Preimplantation genetic testing and birth defect prevention of hereditary sensory and autonomic neuropathyⅣcaused by novel NTRK1 mutation

目的探讨基于二代测序的植入前单体型分析在遗传性感觉和自主神经病4型(hereditary sensory and autonomic neuropathyⅣ,HSANⅣ)出生缺陷阻断中的应用价值。方法纳入1个HSANⅣ家系,采用高通量测序和Sanger测序相结合的方法对NTRK1基因进行突变分析,通过构建TrkA表达载体对突变进行致病性预测。对活检的囊胚滋养层细胞进行全基因组扩增,选择致病基因上下游数十至数百个单核苷酸多态性位点作为连锁遗传标记,通过基于二代测序的植入前单体型分析完成植入前遗传学检测。结果先证者NTRK1基因存在复合杂合突变,包括新发现的移码突变(c.963delG;p.Val321-Valfs*149)和已报道的错义突变(c.850+1G>A),新突变可导致编码蛋白截短与功能失调,其母亲和父亲分别为上述突变携带者。经植入前遗传学检测,活检的2个囊胚中1个携带母方致病基因,1个受累。选择携带母方致病基因的胚胎进行移植,未获妊娠。结论本研究是我国NTRK1基因突变行植入前遗传学检测的首例报道,新发现的c.963delG突变丰富了NTRK1基因的突变谱,同时为阻断单基因遗传病出生缺陷的发生提供有效的预防手段。
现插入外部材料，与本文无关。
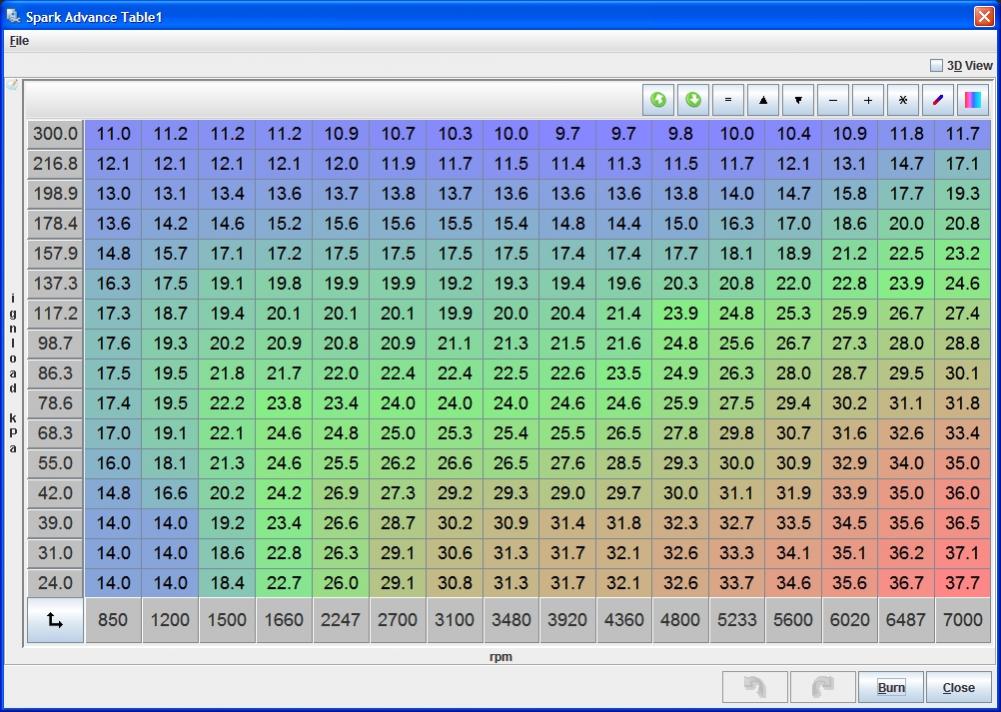Image resolution: width=1001 pixels, height=712 pixels.
Task: Click the pink-blue color gradient button
Action: pyautogui.click(x=972, y=100)
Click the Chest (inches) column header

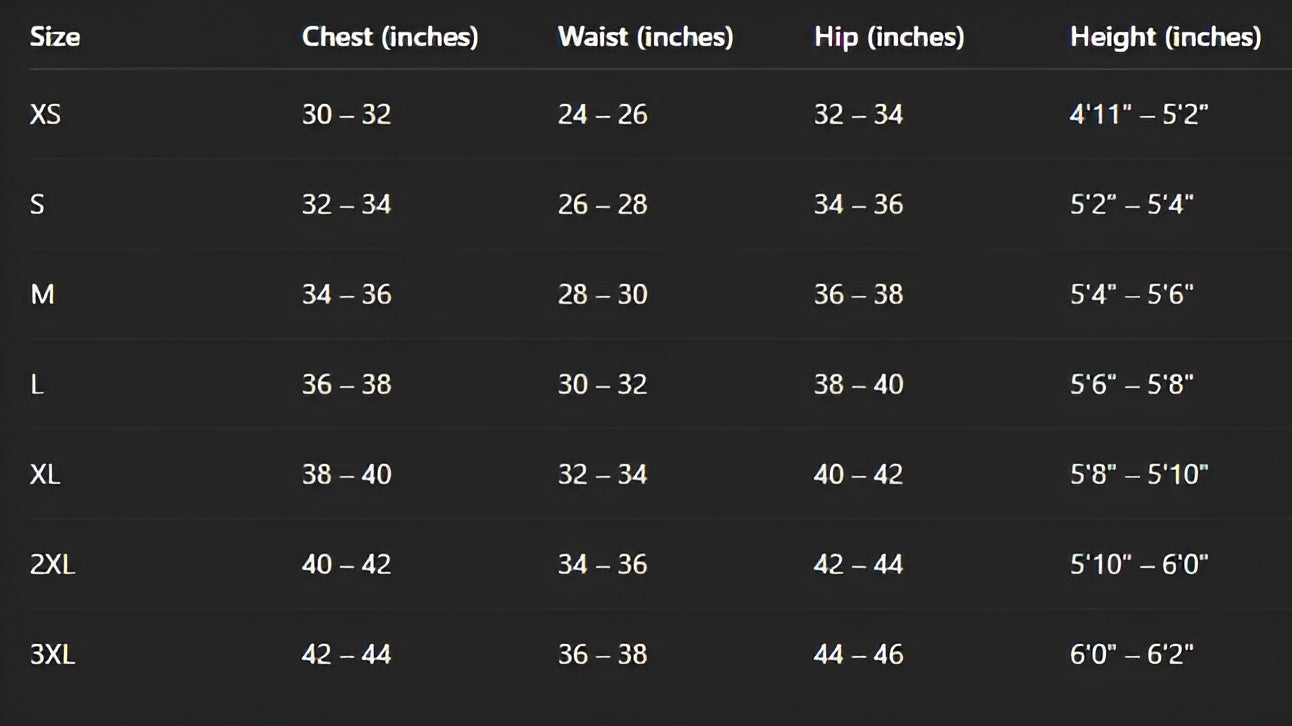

Objective To explore the application of next generation sequencing(NGS)-based single nucleotide polymorphism(SNP)haplotyping of preimplantaion genetic testing for monogenic(PGT-M)in the prevention of hereditary sensory and autonomic neuropathyⅣ(HSANⅣ).Methods A Chinese family of HSANⅣwas enrolled in this study.NGS and Sanger sequencing were combined to conduct mutational analysis of NTRK1 gene.Functional evaluation of mutation was performed through the cloning of expression construct.After whole genome amplification of biopsied trophectoderm cells,some high-frequency SNP markers were selected for NGS-based haplotyping,including SNPs located upstream and downstream of NTRK1 target region.Results Two compound heterozygous mutations of the NTRK1 gene,the previously reported mutation c.850+1G>A and the novel frameshift mutation(c.963delG;p.Val321-Valfs*149),were identified in the proband,inherited from maternal and paternal sides,respectively.The novel frameshift mutation created a new reading frame,leading to dysfunctional and truncated protein.According to the PGT-M results,one of the blastocysts,inherited the maternal pathogenic allele and the paternal normal allele,was thawed and transferred.While the other blastocyst inherited both pathogenic allele.Unfortunately,there was no subsequent pregnancy.Conclusion This is the first report of preimplantation genetic testing of NTRK1 gene mutations in China.The novel frameshift mutation c.963delG expands the gene mutation spectrum of HSANⅣ.NGS-based SNP haplotyping applied in PGT-M provides an effective way to prevent birth defects of single-gene inherited diseases.